と言いましても、頭から最後までの内容を解説するのではなく、主役の豊臣秀吉を含む戦国武将をチェーン企業の本部、城を店舗に例えて、起こる出来事を多店舗化の過程にダブらせて読んだ時に、個人的にチェックした箇所をいくつかご紹介します。

今回は上巻の190ページ付近です。(ページ数は同書の平成23年7月30日発行の第91刷によるものです。)

“猿”こと秀吉と信長の美濃攻めに関するやりとりがあります。美濃の心臓部である稲葉山城をいきなり攻め落とそうとする信長に対して、秀吉が「それは無理である」と進言します。以下は引用です。

戦場までの距離が長大すぎ、つねに長駆大軍をひきずって美濃へ入り、一撃されればふたたび長い道程を逃げて来なければならない。

敵地に前線基地を置くべきであった。戦は元来、勝敗を一撃できめるべきものではなく(そういう場合も稀にあるが、多くは)、一進一退を重ね、利を少しずつ稼ぎつつ、ついには勝機をつかむべきものである。その一進一退の姿をとるためには、戦場付近に城をつくるべきであった。不利なら退いて城籠もりし、さらに敵情を窺って攻め、その城を本国の大軍の足がかりにもし、敵の大軍を誘いこむ囮にもする。そういう城を一つ持てば、その城の活用次第ではいろんな芸ができるのである。

既存店の集まる地域から距離が遠く離れたエリアにいきなり一店を出店することは、競争相手が支持されている市場の中で、その新店舗に孤独な戦いを強いることに似ています。物流等の効率も低下します。よって新たな市場が魅力的で出店が必要な市場であったとしても、既存の市場からそこまでの距離があまりにも離れている場合、両者の中間地点に店舗を配置するべきことを計画に含める必要があります。
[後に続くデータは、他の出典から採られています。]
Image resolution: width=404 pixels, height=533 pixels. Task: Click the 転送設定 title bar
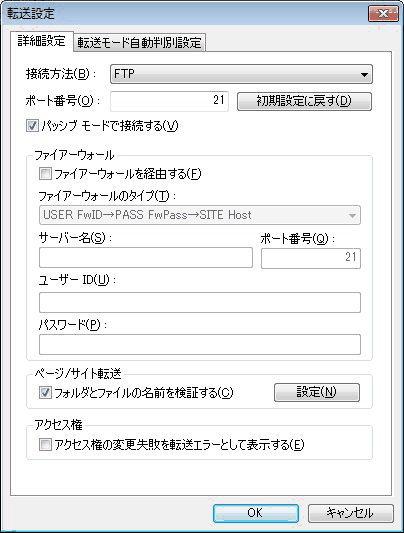pyautogui.click(x=183, y=14)
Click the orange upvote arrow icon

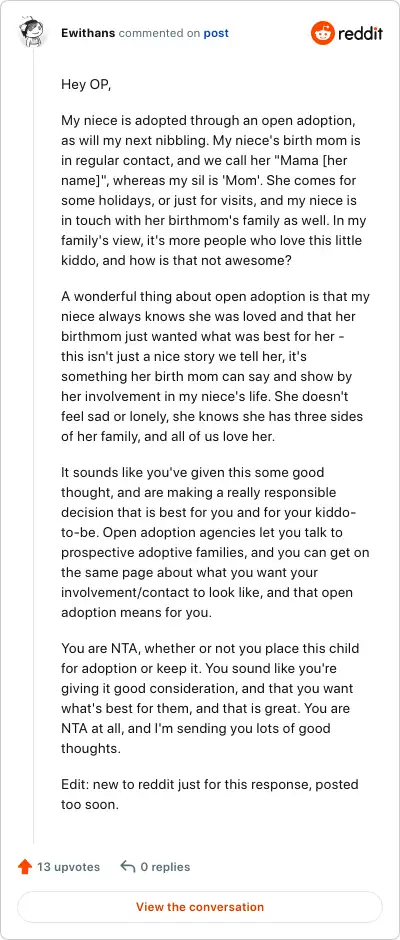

店舗網を面的に拡大する場合には、一店舗が遠く離れて存在する“飛び地”を作ってしまうような状態はなるべく避けるべきでしょう。仮にそのような状態を作ってしまった場合、あるいは、意図的にそのような状態を作る場合は、“飛び地”を面的につなげるような位置に早く追加出店することが求められます。

新たな市場にいきなり入り込むべきか?新たな市場との中間地点を抑えてから新たな市場に入り込むかべきか?これは現在でも意見が別れるところだと思われます。これには、どちらが正解というものは無いと思われます。しかし、出店機会の発生の仕方に応じて複数のパターンの出店計画を練り、柔軟に対応できるよう備えておくことが必要なことは間違いないと言えるでしょう。

続きは次回のブログで。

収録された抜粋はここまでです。